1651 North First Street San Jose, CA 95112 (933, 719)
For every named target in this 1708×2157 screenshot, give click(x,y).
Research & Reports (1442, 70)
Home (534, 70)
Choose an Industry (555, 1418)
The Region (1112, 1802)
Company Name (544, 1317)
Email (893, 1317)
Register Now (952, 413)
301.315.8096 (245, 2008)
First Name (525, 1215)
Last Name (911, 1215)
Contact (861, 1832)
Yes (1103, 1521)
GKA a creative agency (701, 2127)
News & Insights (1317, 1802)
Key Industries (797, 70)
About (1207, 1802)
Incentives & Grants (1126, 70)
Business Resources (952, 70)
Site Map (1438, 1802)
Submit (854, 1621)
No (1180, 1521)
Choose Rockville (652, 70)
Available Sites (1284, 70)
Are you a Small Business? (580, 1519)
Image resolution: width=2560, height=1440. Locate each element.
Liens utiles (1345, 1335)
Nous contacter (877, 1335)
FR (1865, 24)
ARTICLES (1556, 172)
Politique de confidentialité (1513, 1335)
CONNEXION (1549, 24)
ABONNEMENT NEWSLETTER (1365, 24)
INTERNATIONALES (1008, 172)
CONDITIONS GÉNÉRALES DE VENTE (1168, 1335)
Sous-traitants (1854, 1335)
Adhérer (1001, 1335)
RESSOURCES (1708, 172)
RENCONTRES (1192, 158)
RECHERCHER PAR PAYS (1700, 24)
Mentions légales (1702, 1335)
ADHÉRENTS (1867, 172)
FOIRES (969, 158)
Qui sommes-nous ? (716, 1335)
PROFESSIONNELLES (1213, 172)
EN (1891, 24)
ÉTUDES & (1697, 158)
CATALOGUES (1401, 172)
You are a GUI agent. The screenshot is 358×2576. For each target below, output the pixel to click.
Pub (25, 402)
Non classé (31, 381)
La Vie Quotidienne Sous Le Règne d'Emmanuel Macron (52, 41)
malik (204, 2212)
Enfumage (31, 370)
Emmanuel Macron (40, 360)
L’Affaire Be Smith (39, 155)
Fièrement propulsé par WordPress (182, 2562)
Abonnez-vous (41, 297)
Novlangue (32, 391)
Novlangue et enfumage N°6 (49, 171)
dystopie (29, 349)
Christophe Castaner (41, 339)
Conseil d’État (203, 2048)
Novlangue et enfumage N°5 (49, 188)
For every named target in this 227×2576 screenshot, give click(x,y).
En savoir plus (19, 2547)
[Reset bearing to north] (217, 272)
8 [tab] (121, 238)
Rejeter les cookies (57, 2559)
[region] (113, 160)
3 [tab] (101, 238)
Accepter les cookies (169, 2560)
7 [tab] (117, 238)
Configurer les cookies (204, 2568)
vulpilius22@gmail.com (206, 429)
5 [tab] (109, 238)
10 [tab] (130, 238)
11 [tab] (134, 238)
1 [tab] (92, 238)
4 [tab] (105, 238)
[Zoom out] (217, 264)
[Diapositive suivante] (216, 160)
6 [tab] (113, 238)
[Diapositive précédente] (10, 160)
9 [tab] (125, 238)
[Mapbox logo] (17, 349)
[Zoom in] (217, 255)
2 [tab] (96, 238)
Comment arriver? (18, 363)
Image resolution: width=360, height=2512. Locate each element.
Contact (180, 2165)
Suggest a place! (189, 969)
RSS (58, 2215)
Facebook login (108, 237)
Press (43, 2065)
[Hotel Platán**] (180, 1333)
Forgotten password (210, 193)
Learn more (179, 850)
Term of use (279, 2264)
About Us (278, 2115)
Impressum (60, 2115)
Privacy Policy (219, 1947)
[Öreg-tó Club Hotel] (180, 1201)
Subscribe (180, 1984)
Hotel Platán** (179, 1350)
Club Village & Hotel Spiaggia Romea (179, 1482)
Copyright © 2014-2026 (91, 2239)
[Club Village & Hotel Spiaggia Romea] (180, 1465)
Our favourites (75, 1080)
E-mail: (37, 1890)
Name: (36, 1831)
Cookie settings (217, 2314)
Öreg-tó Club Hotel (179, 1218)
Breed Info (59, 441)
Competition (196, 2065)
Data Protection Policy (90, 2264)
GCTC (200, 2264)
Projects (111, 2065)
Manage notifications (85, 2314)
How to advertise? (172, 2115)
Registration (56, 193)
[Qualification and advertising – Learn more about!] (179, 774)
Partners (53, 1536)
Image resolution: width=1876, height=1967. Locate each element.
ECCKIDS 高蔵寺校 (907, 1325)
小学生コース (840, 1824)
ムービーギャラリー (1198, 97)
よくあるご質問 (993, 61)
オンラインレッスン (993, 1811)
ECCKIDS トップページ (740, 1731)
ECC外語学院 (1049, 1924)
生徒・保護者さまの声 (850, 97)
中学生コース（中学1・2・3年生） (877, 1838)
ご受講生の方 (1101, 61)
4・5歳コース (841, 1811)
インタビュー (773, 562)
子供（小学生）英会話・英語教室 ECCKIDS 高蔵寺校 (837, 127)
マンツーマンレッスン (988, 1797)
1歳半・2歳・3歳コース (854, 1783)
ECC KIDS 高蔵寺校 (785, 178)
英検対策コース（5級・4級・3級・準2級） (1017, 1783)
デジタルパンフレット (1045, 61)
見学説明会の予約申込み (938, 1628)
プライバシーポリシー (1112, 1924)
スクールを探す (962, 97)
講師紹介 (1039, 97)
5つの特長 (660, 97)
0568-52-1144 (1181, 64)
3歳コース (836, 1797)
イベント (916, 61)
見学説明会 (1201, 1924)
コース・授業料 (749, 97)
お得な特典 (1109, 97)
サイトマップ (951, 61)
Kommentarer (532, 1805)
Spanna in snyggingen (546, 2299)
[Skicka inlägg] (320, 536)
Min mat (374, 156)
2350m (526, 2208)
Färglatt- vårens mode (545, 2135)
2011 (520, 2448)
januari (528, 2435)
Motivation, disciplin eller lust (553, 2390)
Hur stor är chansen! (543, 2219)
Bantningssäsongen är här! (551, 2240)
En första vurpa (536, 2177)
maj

**Exercise objective:**
Write out a verbatim copy of the data, beginning with its first line and ending with the line that contains "Available Sites (1284, 70)".

**Solution for this task:**
1651 North First Street San Jose, CA 95112 (933, 719)
For every named target in this 1708×2157 screenshot, give click(x,y).
Research & Reports (1442, 70)
Home (534, 70)
Choose an Industry (555, 1418)
The Region (1112, 1802)
Company Name (544, 1317)
Email (893, 1317)
Register Now (952, 413)
301.315.8096 (245, 2008)
First Name (525, 1215)
Last Name (911, 1215)
Contact (861, 1832)
Yes (1103, 1521)
GKA a creative agency (701, 2127)
News & Insights (1317, 1802)
Key Industries (797, 70)
About (1207, 1802)
Incentives & Grants (1126, 70)
Business Resources (952, 70)
Site Map (1438, 1802)
Submit (854, 1621)
No (1180, 1521)
Choose Rockville (652, 70)
Available Sites (1284, 70)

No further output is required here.